[Stored entries]
----

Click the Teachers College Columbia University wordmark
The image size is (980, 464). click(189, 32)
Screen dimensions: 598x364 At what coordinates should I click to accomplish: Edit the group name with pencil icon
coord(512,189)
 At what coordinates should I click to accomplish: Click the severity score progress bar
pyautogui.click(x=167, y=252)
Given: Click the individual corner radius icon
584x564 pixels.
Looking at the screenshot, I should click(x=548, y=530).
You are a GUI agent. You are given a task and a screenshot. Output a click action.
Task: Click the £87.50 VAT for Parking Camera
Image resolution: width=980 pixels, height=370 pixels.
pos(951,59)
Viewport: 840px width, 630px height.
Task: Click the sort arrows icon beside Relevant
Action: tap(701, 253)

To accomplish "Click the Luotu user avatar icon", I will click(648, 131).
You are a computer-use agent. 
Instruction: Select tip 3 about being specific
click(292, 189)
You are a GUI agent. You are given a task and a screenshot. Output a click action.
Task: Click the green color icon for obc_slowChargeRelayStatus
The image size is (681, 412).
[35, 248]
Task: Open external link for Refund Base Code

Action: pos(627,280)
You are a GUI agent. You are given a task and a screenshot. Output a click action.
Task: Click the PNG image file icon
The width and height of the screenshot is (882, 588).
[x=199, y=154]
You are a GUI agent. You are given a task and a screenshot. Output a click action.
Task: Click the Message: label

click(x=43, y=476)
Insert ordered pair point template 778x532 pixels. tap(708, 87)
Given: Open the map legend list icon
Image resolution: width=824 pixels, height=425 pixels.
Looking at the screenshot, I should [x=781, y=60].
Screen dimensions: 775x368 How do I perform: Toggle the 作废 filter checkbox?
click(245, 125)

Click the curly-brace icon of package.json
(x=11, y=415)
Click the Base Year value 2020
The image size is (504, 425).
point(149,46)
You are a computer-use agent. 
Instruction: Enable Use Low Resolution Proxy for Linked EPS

----

▶ [Work task]: Reproduce the records word for word.

▶ [Exercise answer]:
Click the Teachers College Columbia University wordmark
The image size is (980, 464). click(189, 32)
Screen dimensions: 598x364 At what coordinates should I click to accomplish: Edit the group name with pencil icon
coord(512,189)
 At what coordinates should I click to accomplish: Click the severity score progress bar
pyautogui.click(x=167, y=252)
Given: Click the individual corner radius icon
584x564 pixels.
Looking at the screenshot, I should click(x=548, y=530).
You are a GUI agent. You are given a task and a screenshot. Output a click action.
Task: Click the £87.50 VAT for Parking Camera
Image resolution: width=980 pixels, height=370 pixels.
pos(951,59)
Viewport: 840px width, 630px height.
Task: Click the sort arrows icon beside Relevant
Action: tap(701, 253)

To accomplish "Click the Luotu user avatar icon", I will click(648, 131).
You are a computer-use agent. 
Instruction: Select tip 3 about being specific
click(292, 189)
You are a GUI agent. You are given a task and a screenshot. Output a click action.
Task: Click the green color icon for obc_slowChargeRelayStatus
The image size is (681, 412).
[35, 248]
Task: Open external link for Refund Base Code

Action: pos(627,280)
You are a GUI agent. You are given a task and a screenshot. Output a click action.
Task: Click the PNG image file icon
The width and height of the screenshot is (882, 588).
[x=199, y=154]
You are a GUI agent. You are given a task and a screenshot. Output a click action.
Task: Click the Message: label

click(x=43, y=476)
Insert ordered pair point template 778x532 pixels. tap(708, 87)
Given: Open the map legend list icon
Image resolution: width=824 pixels, height=425 pixels.
Looking at the screenshot, I should [x=781, y=60].
Screen dimensions: 775x368 How do I perform: Toggle the 作废 filter checkbox?
click(245, 125)

Click the curly-brace icon of package.json
(x=11, y=415)
Click the Base Year value 2020
The image size is (504, 425).
point(149,46)
You are a computer-use agent. 
Instruction: Enable Use Low Resolution Proxy for Linked EPS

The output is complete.